(Collection entries)
---
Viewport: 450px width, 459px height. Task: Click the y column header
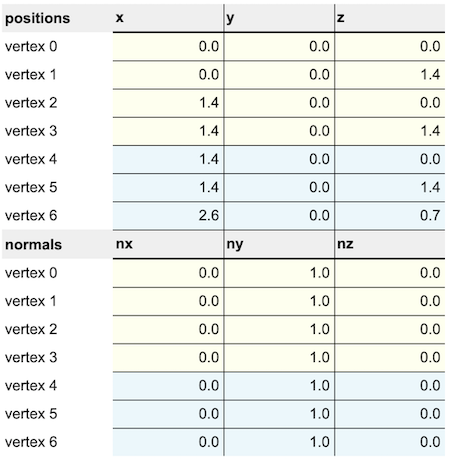click(x=279, y=18)
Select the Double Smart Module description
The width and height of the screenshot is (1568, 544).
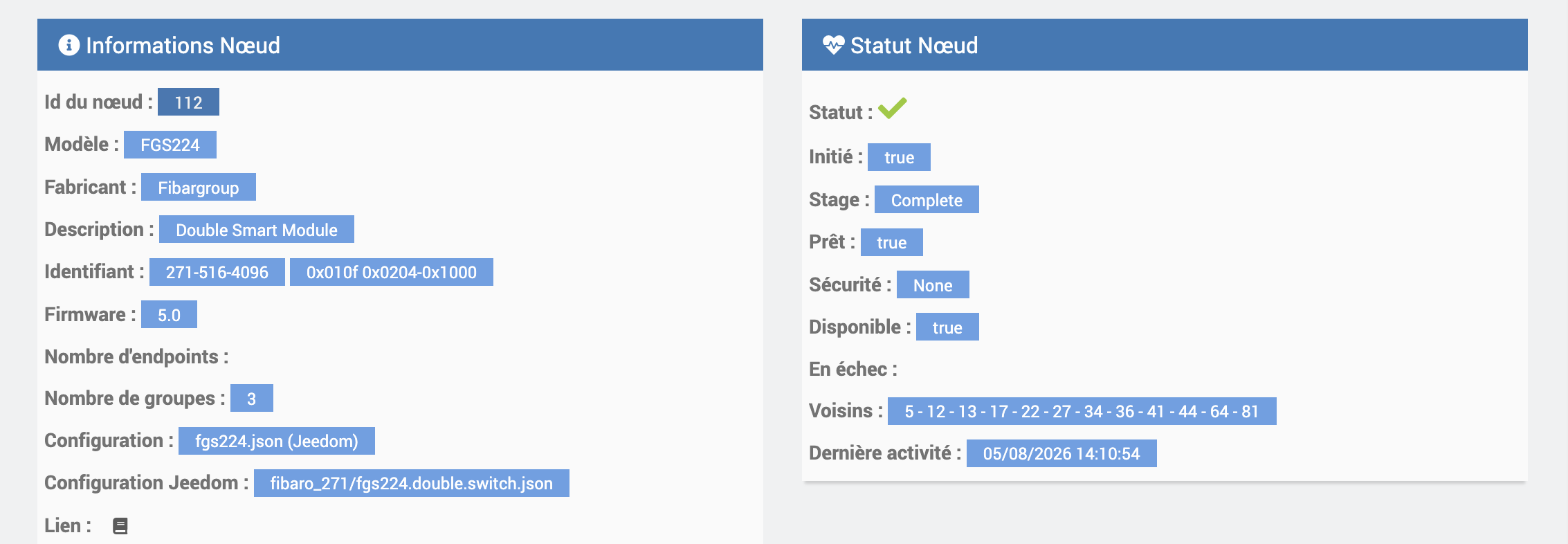(x=257, y=229)

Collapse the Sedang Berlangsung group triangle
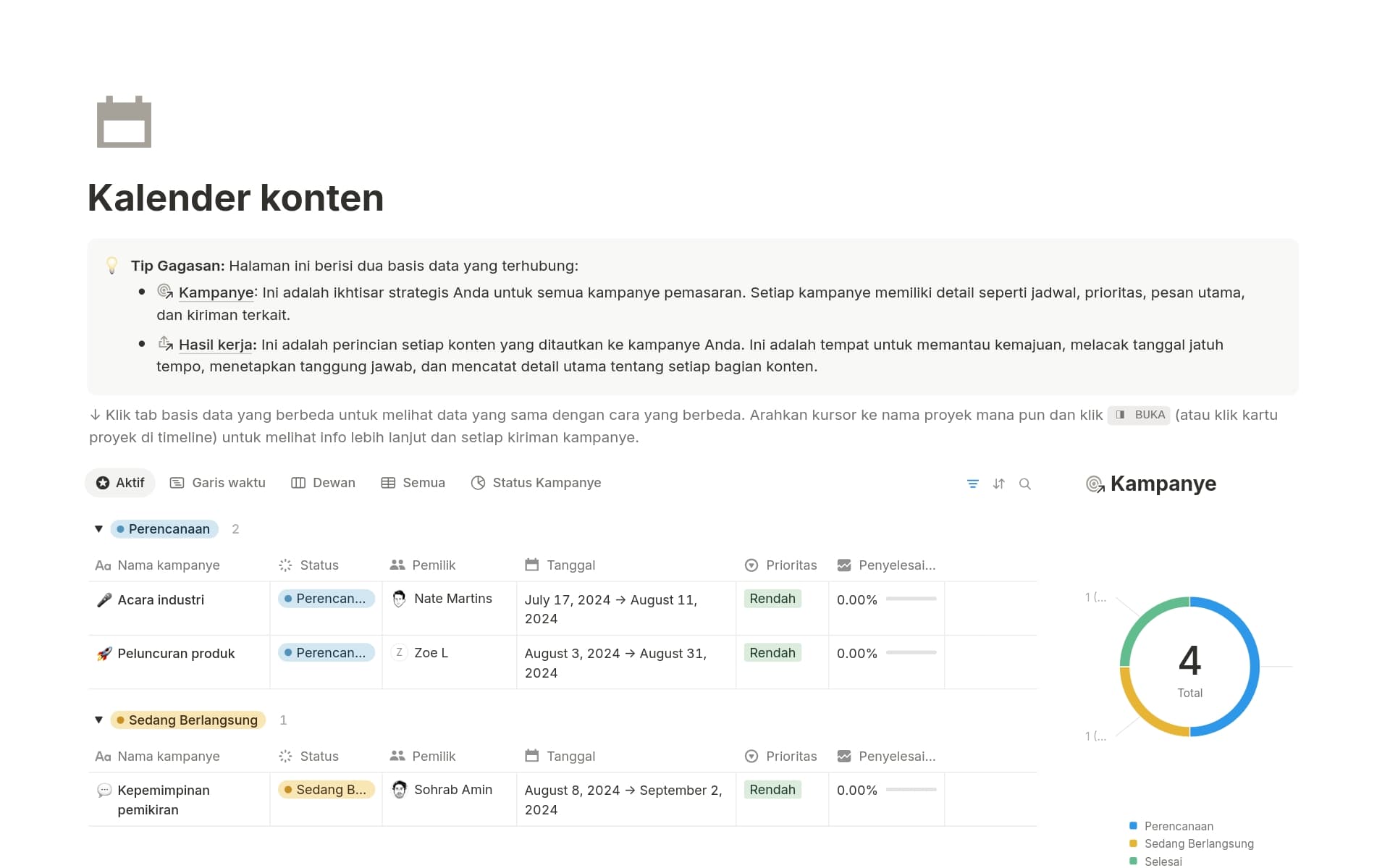click(x=98, y=720)
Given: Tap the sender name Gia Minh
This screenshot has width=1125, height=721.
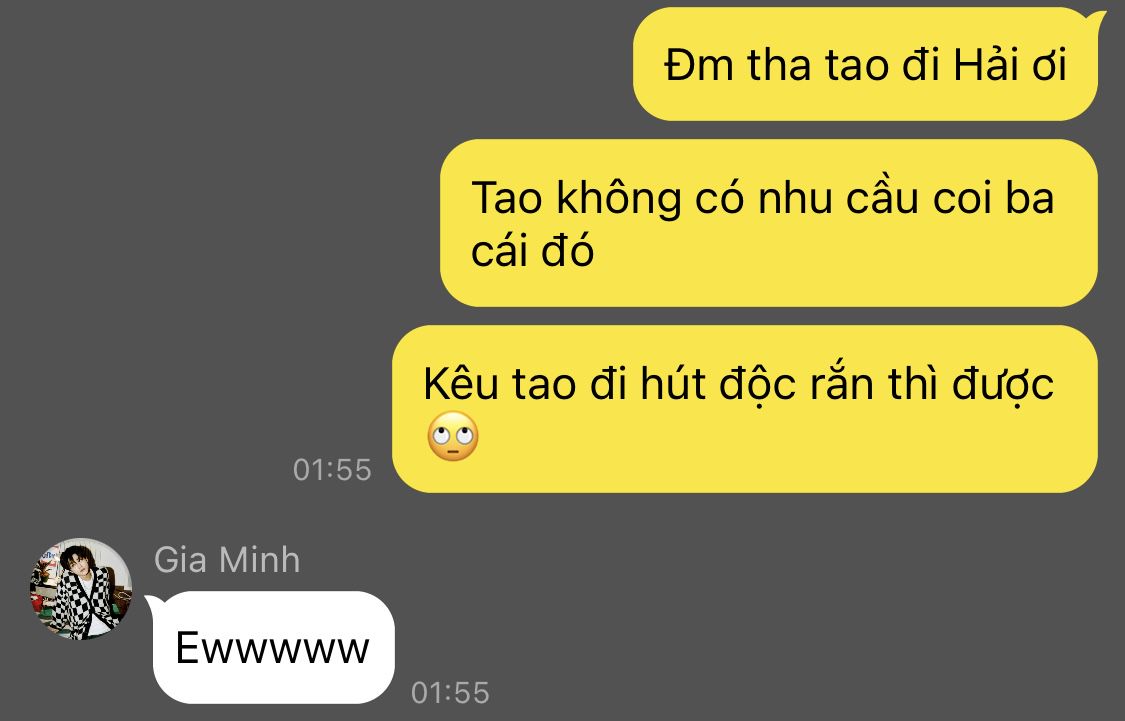Looking at the screenshot, I should click(227, 560).
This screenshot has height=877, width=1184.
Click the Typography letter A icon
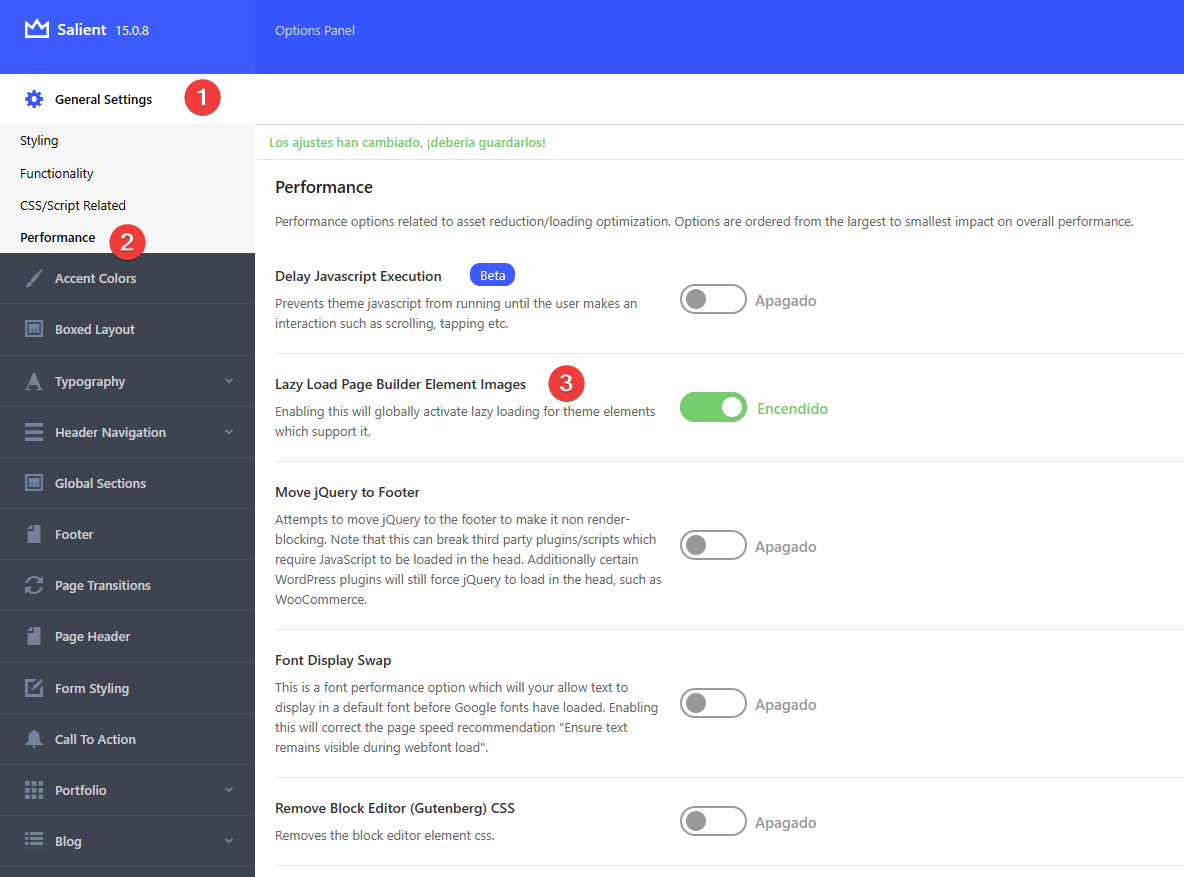click(x=35, y=381)
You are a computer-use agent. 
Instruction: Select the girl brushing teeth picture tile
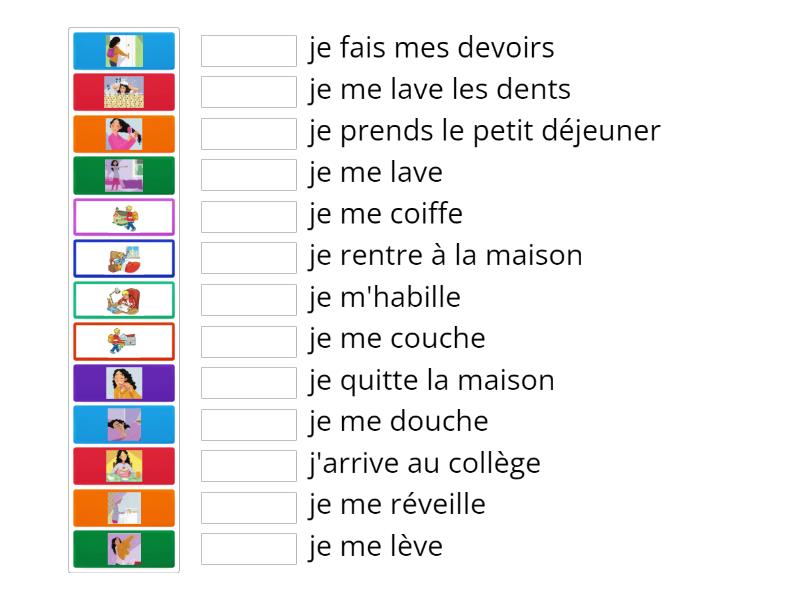tap(124, 383)
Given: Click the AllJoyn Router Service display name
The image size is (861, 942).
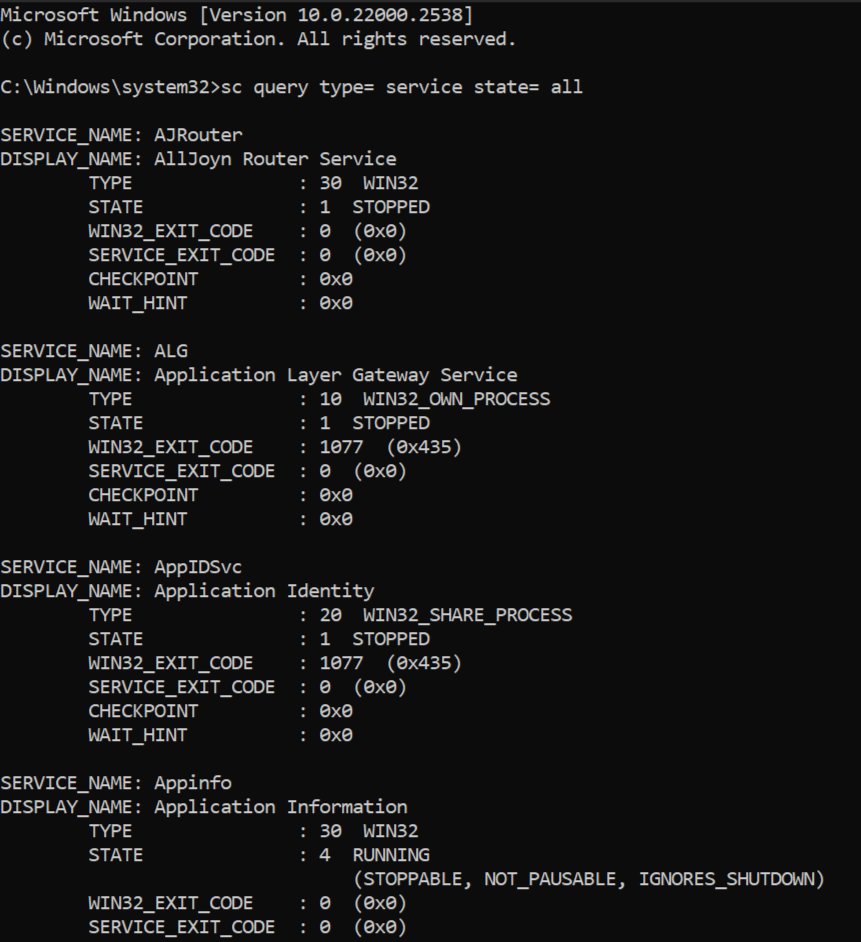Looking at the screenshot, I should pyautogui.click(x=274, y=159).
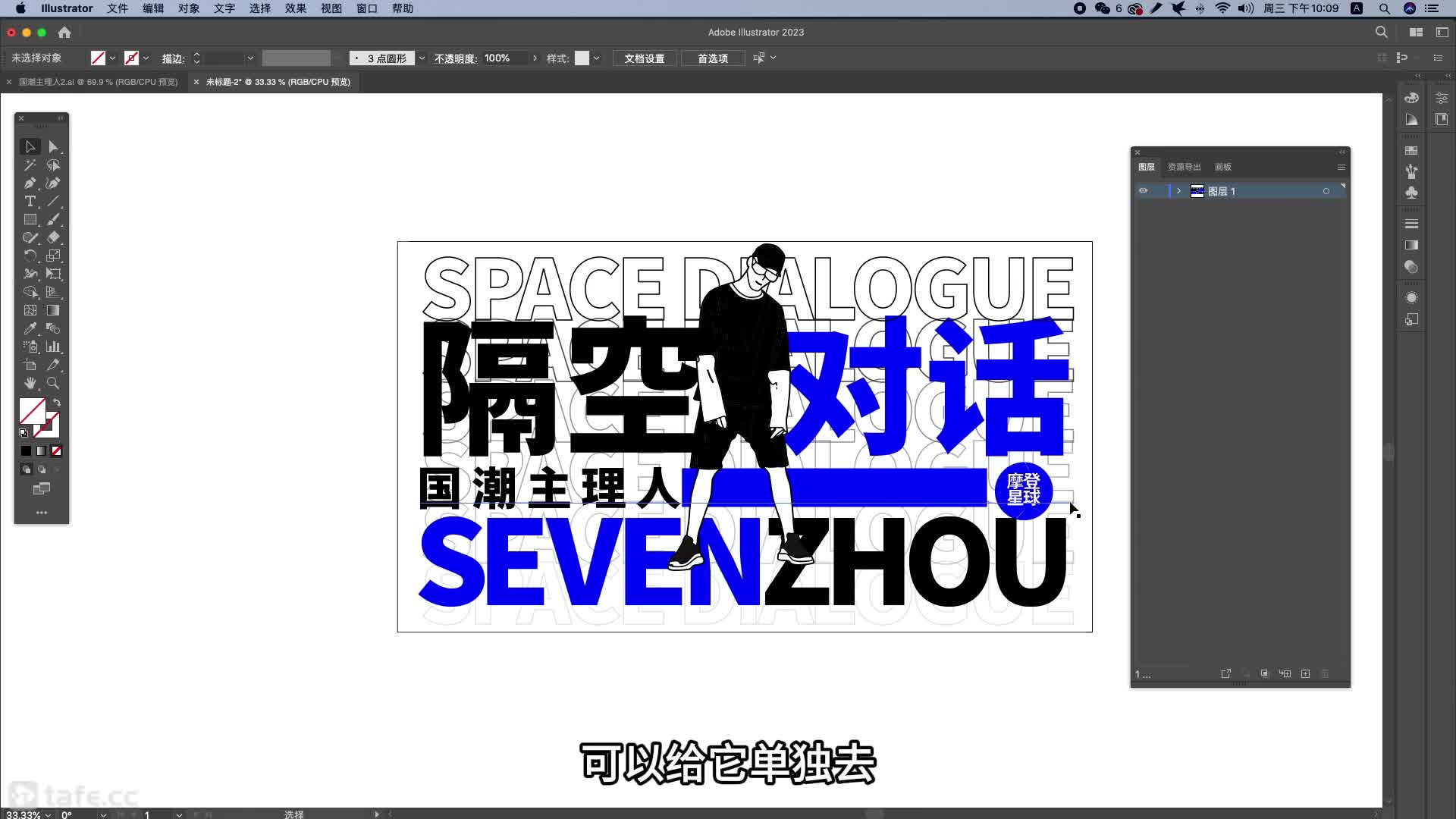Viewport: 1456px width, 819px height.
Task: Open the 效果 menu
Action: tap(295, 8)
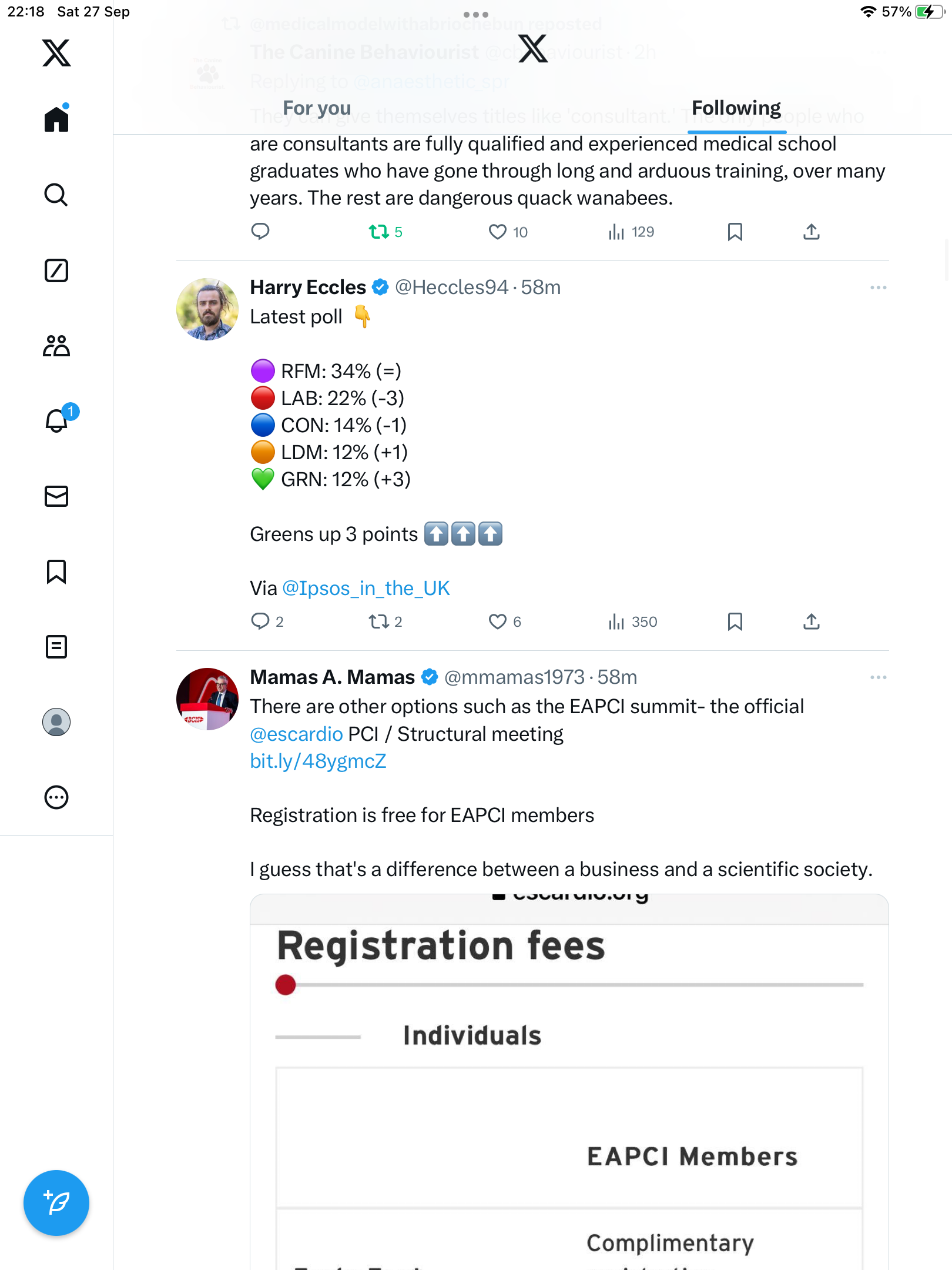
Task: Open Communities in the sidebar
Action: 56,346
---
Find each line in the items above that contains the string "Select" and copy those lines.

SOLVED PROBLEM ->
Select the Double Smart Module description
Instruction: Select the girl brushing teeth picture tile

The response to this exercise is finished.